(Stored entries)
= = =
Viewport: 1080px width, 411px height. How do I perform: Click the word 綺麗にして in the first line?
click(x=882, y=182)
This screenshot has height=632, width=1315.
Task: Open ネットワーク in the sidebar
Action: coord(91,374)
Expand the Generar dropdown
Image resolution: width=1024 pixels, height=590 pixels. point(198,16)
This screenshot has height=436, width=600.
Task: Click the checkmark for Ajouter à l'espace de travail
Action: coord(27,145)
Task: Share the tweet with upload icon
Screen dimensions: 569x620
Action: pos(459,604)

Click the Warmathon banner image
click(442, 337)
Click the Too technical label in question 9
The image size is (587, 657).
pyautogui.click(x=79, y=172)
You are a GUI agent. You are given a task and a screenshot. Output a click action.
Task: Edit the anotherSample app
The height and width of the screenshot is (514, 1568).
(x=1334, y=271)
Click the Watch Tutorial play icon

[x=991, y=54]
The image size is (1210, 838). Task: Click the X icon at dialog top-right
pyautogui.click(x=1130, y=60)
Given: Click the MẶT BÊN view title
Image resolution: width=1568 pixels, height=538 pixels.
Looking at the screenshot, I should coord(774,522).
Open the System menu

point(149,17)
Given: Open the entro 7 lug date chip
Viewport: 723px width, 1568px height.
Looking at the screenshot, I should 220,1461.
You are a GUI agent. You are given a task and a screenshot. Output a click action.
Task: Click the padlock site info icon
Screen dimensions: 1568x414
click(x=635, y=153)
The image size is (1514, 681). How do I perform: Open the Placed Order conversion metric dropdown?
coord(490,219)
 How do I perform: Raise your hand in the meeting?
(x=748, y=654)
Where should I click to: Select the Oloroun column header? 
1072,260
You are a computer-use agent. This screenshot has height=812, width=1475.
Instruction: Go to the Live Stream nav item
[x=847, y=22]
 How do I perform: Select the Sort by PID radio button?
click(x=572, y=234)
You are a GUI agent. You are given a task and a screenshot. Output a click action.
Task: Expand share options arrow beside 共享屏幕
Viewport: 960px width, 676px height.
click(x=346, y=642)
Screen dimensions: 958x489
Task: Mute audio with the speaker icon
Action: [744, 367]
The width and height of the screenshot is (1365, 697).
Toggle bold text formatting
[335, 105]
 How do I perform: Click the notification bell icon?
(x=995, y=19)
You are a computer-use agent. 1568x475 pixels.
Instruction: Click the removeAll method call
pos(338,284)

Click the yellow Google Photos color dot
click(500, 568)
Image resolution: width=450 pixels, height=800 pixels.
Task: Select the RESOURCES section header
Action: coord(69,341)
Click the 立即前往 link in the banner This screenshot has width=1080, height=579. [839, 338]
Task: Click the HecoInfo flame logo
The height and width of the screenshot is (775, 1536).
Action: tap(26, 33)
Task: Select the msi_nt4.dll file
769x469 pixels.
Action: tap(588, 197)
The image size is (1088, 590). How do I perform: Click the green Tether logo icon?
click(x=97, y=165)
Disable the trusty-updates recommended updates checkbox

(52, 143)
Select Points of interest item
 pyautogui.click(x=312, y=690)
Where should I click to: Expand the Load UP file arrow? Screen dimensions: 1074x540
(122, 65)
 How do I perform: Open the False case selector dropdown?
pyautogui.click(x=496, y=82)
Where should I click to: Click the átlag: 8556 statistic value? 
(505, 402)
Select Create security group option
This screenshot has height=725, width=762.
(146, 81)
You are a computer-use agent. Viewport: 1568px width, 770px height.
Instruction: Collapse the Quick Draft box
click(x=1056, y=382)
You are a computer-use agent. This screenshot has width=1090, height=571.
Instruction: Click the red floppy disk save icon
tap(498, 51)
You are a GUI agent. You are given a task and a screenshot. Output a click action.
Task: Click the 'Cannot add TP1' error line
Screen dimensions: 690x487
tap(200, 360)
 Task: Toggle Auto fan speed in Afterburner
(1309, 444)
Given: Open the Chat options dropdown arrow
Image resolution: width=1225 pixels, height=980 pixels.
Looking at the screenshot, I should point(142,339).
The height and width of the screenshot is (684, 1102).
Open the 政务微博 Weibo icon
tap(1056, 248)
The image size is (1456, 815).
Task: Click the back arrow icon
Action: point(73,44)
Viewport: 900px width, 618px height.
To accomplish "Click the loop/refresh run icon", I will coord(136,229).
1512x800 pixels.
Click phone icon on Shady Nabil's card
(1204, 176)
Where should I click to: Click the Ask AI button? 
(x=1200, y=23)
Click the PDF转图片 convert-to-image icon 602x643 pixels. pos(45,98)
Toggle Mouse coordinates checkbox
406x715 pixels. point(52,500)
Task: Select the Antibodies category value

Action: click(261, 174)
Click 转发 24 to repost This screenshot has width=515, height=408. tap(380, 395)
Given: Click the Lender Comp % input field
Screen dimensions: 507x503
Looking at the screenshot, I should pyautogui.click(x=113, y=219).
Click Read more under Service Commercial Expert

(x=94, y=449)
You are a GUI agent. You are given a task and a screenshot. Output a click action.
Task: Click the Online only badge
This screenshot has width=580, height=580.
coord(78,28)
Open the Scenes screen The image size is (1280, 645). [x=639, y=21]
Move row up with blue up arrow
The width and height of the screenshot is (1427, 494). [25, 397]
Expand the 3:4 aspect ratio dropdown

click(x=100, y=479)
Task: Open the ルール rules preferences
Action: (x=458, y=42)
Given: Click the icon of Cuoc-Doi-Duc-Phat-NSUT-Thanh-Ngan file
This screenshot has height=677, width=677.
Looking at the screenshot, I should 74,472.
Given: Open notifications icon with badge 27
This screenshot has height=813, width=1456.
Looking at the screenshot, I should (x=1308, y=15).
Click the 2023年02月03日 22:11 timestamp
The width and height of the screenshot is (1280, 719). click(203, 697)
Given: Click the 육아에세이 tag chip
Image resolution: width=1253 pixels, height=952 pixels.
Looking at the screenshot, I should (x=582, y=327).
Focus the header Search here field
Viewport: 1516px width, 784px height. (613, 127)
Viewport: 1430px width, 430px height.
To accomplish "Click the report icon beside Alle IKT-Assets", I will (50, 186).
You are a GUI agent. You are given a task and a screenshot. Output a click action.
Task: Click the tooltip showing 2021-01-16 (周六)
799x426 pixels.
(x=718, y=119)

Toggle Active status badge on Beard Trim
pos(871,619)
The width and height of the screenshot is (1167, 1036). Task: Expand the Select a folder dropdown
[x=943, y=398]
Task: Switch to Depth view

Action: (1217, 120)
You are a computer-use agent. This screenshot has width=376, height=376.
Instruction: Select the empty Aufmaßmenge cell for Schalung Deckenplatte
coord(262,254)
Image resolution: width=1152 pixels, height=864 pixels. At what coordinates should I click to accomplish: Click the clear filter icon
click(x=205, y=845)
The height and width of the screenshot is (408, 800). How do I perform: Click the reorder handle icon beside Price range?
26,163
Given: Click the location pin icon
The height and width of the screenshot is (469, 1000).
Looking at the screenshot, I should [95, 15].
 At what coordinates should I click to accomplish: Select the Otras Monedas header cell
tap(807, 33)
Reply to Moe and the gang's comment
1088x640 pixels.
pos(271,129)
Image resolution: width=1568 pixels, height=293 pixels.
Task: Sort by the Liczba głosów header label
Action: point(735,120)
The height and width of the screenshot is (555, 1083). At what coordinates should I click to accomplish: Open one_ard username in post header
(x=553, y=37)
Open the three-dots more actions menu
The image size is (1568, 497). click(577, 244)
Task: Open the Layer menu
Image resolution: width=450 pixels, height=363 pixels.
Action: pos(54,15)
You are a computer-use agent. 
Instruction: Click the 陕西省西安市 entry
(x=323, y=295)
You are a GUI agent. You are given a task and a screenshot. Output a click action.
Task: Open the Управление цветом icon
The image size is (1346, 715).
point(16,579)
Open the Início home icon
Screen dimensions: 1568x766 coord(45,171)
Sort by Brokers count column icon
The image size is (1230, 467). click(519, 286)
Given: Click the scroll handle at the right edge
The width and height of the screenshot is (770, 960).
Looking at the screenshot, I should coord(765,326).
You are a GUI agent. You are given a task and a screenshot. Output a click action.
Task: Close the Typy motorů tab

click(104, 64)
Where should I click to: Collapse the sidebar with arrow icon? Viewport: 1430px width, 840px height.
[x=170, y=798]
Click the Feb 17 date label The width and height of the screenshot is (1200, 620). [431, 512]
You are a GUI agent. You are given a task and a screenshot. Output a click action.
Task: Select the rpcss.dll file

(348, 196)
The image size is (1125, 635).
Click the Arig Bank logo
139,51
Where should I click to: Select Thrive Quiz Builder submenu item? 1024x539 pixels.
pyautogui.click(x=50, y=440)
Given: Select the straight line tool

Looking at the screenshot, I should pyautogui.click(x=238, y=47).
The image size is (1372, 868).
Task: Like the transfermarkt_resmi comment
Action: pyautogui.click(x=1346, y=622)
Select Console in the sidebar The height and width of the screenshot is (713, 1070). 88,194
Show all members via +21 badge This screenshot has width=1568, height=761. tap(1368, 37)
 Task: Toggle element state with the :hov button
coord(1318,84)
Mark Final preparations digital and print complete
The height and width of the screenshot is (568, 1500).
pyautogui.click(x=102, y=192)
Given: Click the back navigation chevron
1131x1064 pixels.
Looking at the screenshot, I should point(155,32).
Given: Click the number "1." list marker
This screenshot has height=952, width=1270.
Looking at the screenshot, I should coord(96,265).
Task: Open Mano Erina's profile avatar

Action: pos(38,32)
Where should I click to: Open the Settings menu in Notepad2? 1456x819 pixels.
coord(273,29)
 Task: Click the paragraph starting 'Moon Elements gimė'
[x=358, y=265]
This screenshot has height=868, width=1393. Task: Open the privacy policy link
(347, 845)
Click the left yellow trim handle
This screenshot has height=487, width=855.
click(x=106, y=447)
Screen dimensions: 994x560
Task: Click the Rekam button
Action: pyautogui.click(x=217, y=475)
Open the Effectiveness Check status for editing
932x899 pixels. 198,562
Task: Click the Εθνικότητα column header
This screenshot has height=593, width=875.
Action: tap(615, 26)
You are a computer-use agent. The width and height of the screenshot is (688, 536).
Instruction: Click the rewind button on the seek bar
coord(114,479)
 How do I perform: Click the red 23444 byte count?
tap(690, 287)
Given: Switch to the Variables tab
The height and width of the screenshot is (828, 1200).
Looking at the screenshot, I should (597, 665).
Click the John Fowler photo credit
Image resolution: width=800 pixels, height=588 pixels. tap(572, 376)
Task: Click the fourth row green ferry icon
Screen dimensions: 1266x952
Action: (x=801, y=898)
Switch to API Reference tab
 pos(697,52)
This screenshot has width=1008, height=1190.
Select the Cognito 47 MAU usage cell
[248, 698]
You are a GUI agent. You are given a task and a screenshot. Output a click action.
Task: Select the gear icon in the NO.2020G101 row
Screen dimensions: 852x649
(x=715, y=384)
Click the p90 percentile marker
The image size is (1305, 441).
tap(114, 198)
= = =
*TASK INSTRUCTIONS:*
Each line above that includes the word "computer" is to be copied.

*RESPONSE TO THE EXERCISE:*
You are a computer-use agent. This screenshot has height=812, width=1475.
You are a computer-use agent. 1568x475 pixels.
You are a computer-use agent. Viewport: 1568px width, 770px height.
You are a computer-use agent. This screenshot has width=1090, height=571.
You are a computer-use agent. This screenshot has width=376, height=376.
You are a computer-use agent. 
You are a computer-use agent. The width and height of the screenshot is (688, 536).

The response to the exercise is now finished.